**Activity**
Take the entries below and print, exactly, the stretch from the line containing "Disable the dark green CTOR checkbox" through the line containing "Given: Click the question", both included.

[[ Records for this task open ]]

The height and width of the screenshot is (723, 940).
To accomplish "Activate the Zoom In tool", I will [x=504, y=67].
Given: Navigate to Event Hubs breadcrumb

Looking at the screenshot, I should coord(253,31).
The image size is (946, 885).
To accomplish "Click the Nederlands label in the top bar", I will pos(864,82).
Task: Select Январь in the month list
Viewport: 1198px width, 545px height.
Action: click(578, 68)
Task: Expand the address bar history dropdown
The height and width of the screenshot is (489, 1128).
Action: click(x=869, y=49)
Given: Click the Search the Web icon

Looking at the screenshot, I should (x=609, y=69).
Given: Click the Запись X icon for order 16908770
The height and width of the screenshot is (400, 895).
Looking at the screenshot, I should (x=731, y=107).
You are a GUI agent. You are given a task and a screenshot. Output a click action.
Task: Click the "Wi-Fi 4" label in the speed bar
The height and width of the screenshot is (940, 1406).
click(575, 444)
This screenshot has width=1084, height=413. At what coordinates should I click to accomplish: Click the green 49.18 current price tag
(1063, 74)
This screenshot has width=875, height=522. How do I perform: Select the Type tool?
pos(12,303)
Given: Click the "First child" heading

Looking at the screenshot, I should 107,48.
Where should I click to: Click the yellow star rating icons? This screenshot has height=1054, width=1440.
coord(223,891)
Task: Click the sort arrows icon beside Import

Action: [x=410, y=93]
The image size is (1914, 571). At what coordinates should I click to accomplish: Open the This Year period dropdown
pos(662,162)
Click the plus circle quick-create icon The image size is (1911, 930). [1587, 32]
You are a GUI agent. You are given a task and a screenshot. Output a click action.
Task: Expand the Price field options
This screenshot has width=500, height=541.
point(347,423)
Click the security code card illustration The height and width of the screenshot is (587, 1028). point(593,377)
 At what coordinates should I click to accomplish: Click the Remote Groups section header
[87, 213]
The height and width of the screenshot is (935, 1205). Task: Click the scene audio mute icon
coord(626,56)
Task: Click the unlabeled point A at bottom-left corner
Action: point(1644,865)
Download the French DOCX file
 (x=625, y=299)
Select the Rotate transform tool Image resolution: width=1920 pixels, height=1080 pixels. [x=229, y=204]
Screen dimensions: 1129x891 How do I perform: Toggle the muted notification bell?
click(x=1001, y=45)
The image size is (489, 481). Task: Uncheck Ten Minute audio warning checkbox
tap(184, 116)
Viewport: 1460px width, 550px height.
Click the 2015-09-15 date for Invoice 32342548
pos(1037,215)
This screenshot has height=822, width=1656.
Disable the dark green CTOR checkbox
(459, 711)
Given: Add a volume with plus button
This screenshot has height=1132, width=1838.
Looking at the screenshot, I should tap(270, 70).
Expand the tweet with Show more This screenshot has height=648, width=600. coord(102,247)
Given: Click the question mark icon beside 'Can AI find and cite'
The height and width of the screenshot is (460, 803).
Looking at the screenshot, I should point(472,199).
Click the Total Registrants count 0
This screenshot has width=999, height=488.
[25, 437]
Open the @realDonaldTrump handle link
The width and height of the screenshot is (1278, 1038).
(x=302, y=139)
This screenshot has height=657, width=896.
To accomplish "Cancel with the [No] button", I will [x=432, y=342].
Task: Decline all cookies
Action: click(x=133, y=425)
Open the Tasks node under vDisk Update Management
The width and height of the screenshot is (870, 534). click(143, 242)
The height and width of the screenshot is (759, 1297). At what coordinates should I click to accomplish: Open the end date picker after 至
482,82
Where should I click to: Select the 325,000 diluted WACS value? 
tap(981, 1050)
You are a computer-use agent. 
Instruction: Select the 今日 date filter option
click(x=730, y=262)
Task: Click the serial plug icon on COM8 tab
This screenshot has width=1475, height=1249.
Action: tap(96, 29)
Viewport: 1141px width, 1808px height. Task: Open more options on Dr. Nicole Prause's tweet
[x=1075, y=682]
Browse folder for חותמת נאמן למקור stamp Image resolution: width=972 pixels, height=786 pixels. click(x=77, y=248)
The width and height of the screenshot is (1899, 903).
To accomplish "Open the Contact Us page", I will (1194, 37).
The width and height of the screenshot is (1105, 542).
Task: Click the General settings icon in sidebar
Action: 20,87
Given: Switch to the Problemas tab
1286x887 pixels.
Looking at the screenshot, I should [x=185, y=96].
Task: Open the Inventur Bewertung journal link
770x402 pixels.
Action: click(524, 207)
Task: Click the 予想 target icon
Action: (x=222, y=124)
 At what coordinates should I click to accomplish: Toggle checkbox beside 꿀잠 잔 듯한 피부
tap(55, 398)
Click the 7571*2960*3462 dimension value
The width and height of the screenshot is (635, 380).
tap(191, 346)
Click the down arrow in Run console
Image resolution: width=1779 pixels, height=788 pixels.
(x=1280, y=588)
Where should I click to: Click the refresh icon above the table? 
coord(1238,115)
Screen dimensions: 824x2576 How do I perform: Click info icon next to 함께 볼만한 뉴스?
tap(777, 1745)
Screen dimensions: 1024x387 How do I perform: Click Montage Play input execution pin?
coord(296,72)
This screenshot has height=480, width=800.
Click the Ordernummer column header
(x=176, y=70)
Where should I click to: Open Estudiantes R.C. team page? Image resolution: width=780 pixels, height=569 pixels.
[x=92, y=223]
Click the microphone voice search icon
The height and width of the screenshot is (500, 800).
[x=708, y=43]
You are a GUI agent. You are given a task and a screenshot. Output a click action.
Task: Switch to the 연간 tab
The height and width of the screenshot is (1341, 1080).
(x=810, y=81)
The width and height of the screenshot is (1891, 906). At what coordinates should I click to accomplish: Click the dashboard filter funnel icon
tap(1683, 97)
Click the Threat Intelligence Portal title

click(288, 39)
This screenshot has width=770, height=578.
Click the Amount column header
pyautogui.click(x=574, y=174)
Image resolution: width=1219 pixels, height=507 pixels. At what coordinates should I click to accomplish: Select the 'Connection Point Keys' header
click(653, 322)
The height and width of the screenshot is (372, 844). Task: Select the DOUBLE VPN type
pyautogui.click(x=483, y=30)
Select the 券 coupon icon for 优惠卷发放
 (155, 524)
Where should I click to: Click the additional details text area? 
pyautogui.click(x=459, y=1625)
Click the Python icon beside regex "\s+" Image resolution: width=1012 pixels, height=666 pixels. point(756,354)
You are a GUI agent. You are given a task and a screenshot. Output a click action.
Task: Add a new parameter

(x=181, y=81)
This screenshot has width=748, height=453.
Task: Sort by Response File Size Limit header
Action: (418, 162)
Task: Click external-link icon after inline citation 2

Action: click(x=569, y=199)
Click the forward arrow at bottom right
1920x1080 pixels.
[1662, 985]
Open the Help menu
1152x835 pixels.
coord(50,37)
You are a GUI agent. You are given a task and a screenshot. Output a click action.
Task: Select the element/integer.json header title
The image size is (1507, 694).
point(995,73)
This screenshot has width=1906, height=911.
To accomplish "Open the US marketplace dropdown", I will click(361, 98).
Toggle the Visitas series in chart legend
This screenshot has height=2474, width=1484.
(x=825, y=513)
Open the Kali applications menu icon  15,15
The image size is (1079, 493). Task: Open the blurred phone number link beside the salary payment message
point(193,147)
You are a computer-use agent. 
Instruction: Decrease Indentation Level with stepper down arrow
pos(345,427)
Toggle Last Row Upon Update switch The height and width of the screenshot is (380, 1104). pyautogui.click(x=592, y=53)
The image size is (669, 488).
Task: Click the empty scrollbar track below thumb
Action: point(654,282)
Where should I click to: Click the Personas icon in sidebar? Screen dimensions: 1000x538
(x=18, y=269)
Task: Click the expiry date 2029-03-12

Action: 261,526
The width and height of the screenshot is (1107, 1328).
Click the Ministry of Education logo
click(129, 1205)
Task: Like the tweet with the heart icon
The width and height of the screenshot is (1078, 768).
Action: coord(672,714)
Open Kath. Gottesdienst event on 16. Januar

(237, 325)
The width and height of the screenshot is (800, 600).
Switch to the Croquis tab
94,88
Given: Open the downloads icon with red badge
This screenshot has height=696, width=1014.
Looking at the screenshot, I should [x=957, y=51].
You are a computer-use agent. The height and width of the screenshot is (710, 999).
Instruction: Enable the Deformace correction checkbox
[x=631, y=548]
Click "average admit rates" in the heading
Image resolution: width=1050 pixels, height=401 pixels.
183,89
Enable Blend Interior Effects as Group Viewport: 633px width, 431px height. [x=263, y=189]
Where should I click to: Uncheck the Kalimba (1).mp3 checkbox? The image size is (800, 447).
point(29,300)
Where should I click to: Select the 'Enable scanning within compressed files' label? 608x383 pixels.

[[ Records for this task closed ]]

**Result of this exercise**
Disable the dark green CTOR checkbox
(459, 711)
Given: Add a volume with plus button
This screenshot has height=1132, width=1838.
Looking at the screenshot, I should tap(270, 70).
Expand the tweet with Show more This screenshot has height=648, width=600. coord(102,247)
Given: Click the question mark icon beside 'Can AI find and cite'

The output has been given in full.